Un appuntamento che non è solo accoglienza rispetto alla soddisfazione delle esigenze primarie degli ambulanti, ma che soprattutto si concretizza come momento di scambio e di riflessione su numerose tematiche culturali e politiche. Un incontro che è intreccio e condivisione di esperienze.

Per dare avvio all’XI edizione di Fiera InMensa, è stato organizzato un momento di dibattito sul tema “INVISIBILI. Storie di migranti prima e dopo il viaggio dall’Africa Subsahariana attraverso la Primavera Araba”, una presentazione a più voci, a cui hanno preso parte persone provenienti da diverse zone dell’Africa.

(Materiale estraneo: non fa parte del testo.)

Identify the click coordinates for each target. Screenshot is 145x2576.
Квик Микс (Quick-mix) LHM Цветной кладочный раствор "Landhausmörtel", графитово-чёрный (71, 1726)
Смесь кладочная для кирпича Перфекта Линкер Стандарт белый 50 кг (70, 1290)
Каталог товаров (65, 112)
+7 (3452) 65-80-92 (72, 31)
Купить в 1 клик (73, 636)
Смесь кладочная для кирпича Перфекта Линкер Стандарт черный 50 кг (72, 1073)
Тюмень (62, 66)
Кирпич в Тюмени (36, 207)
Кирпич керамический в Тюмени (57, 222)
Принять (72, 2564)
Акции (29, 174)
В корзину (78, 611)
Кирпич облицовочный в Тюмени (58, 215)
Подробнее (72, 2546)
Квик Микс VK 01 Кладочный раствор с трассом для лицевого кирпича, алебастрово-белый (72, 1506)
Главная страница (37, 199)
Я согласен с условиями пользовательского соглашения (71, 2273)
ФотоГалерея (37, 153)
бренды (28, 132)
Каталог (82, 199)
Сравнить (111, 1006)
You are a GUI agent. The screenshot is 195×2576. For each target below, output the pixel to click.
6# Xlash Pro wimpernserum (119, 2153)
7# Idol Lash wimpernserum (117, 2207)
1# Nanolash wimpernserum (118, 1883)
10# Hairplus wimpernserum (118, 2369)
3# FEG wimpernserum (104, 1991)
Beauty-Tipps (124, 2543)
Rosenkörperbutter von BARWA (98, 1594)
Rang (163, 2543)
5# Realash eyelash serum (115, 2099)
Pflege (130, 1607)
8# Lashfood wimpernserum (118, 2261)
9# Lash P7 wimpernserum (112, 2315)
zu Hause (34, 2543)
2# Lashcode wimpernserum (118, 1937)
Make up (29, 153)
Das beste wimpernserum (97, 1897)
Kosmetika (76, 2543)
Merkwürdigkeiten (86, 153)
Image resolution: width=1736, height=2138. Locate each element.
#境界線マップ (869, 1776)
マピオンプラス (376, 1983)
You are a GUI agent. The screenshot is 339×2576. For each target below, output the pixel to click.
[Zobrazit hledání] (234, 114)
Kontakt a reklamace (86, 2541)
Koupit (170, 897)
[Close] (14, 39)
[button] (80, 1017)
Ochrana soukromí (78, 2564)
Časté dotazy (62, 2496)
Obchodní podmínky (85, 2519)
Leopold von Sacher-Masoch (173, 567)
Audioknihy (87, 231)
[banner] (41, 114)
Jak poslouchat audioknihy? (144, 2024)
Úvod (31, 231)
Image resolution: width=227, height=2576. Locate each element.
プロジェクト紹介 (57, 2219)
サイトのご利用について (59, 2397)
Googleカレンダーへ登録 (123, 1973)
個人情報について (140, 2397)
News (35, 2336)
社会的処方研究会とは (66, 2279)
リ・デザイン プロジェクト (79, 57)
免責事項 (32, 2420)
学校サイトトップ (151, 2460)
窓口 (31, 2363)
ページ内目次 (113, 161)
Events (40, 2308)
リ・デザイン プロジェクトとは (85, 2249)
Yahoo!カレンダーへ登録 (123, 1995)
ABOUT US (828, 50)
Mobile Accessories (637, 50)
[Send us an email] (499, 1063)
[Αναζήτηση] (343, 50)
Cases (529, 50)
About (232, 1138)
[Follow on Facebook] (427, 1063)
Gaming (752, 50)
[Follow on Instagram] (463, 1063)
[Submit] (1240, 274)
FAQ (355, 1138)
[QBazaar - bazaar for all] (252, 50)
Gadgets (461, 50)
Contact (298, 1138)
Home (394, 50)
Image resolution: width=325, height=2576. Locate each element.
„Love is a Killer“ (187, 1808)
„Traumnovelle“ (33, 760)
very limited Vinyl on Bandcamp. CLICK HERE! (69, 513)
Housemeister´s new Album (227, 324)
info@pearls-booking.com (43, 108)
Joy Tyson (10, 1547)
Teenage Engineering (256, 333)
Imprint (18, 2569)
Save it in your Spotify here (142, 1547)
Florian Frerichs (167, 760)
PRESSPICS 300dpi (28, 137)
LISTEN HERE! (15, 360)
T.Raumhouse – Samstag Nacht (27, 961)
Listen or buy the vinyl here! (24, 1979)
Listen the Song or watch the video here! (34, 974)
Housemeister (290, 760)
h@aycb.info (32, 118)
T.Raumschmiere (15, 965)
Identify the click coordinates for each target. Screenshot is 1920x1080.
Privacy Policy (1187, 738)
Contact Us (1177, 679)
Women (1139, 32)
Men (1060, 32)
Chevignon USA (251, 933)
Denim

L’introduzione di Flavia Aiello, esperta in lingua e cultura swahili, accompagna il pubblico lungo la storia ricca e tormentata del continente africano, una narrazione che ripercorre tappe dolorose di conquista e colonialismo da parte degli europei, ma anche di slanci verso l’indipendenza. Un filo rosso, quello del viaggio, che viene ripreso da tutti gli interventi: Carlos Ake e Fusseini Kpekpassi provengono dal Togo, Parfait Pmembe dal Congo-Brazzaville, Mohamed Ben Soltan dalla Tunisia, Ahmed Berraou dal Marocco. Ciascuno ha un proprio percorso che lo ha portato al di qua delle acque del Mediterrano. Ciascuno è testimone di una storia che è personale, ma anche emblematica della comunità di appartenenza.

L’immigrazione viene analizzata e sfaccettata da molteplici punti vista, così come diversi sono i motivi che spingono tante persone ad abbandonare la propria terra per cercare altrove qualcosa che garantisca maggiori opportunità. Dai racconti emerge un fenomeno che si discosta totalmente dalle immagini con cui ci bombardano i mezzi di comunicazione: su tutto spicca l’esigenza di modificare il nostro immaginario, rivalutando l’identità e la soggettività dei migranti e l’unicità dei percorsi di migrazione.

Ciascuno ha un viaggio da ricordare e da raccontare, un bagaglio di esperienze e di vita da condividere. Un viaggio che non è solo spostamento da un territorio ad un altro, ma diventa contaminazione ed arricchimento, soprattutto se si permette ai migranti della nostra città di uscire dall’invisibilità e approdare al riconoscimento.